Exercise objective:
In full and word for word, give the records again.

Data to examine:
--*--

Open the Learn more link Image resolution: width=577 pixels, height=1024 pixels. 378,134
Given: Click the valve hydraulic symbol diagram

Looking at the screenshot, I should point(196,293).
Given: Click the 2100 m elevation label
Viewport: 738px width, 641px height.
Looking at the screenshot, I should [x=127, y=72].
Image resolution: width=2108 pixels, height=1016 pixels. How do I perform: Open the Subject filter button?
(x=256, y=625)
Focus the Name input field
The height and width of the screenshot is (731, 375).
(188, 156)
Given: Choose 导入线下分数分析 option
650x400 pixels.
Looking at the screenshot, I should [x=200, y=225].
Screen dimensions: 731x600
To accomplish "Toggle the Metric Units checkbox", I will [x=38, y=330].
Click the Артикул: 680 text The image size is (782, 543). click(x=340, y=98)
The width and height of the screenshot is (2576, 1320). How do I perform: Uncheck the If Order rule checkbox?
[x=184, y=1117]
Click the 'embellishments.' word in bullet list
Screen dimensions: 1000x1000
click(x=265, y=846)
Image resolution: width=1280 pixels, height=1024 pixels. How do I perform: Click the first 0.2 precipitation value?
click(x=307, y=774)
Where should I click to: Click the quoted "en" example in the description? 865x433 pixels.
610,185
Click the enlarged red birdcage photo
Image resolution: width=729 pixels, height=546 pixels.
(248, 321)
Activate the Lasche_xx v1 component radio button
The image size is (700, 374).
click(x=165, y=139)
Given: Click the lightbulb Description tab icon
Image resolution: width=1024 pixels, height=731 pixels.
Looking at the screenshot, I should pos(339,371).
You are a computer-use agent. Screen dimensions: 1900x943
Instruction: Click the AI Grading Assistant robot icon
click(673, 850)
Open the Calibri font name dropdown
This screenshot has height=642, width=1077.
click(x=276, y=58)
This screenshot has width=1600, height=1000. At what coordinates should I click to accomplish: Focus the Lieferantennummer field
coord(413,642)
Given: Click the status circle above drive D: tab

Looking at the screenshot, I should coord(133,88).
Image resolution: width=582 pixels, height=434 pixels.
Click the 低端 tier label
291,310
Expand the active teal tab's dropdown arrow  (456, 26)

--*--

Solution for this exercise:
Open the Learn more link Image resolution: width=577 pixels, height=1024 pixels. 378,134
Given: Click the valve hydraulic symbol diagram

Looking at the screenshot, I should point(196,293).
Given: Click the 2100 m elevation label
Viewport: 738px width, 641px height.
Looking at the screenshot, I should [x=127, y=72].
Image resolution: width=2108 pixels, height=1016 pixels. How do I perform: Open the Subject filter button?
(x=256, y=625)
Focus the Name input field
The height and width of the screenshot is (731, 375).
(188, 156)
Given: Choose 导入线下分数分析 option
650x400 pixels.
Looking at the screenshot, I should [x=200, y=225].
Screen dimensions: 731x600
To accomplish "Toggle the Metric Units checkbox", I will [x=38, y=330].
Click the Артикул: 680 text The image size is (782, 543). click(x=340, y=98)
The width and height of the screenshot is (2576, 1320). How do I perform: Uncheck the If Order rule checkbox?
[x=184, y=1117]
Click the 'embellishments.' word in bullet list
Screen dimensions: 1000x1000
click(x=265, y=846)
Image resolution: width=1280 pixels, height=1024 pixels. How do I perform: Click the first 0.2 precipitation value?
click(x=307, y=774)
Where should I click to: Click the quoted "en" example in the description? 865x433 pixels.
610,185
Click the enlarged red birdcage photo
Image resolution: width=729 pixels, height=546 pixels.
(248, 321)
Activate the Lasche_xx v1 component radio button
The image size is (700, 374).
click(x=165, y=139)
Given: Click the lightbulb Description tab icon
Image resolution: width=1024 pixels, height=731 pixels.
Looking at the screenshot, I should pos(339,371).
You are a computer-use agent. Screen dimensions: 1900x943
Instruction: Click the AI Grading Assistant robot icon
click(673, 850)
Open the Calibri font name dropdown
This screenshot has height=642, width=1077.
click(x=276, y=58)
This screenshot has width=1600, height=1000. At what coordinates should I click to accomplish: Focus the Lieferantennummer field
coord(413,642)
Given: Click the status circle above drive D: tab

Looking at the screenshot, I should coord(133,88).
Image resolution: width=582 pixels, height=434 pixels.
Click the 低端 tier label
291,310
Expand the active teal tab's dropdown arrow  (456, 26)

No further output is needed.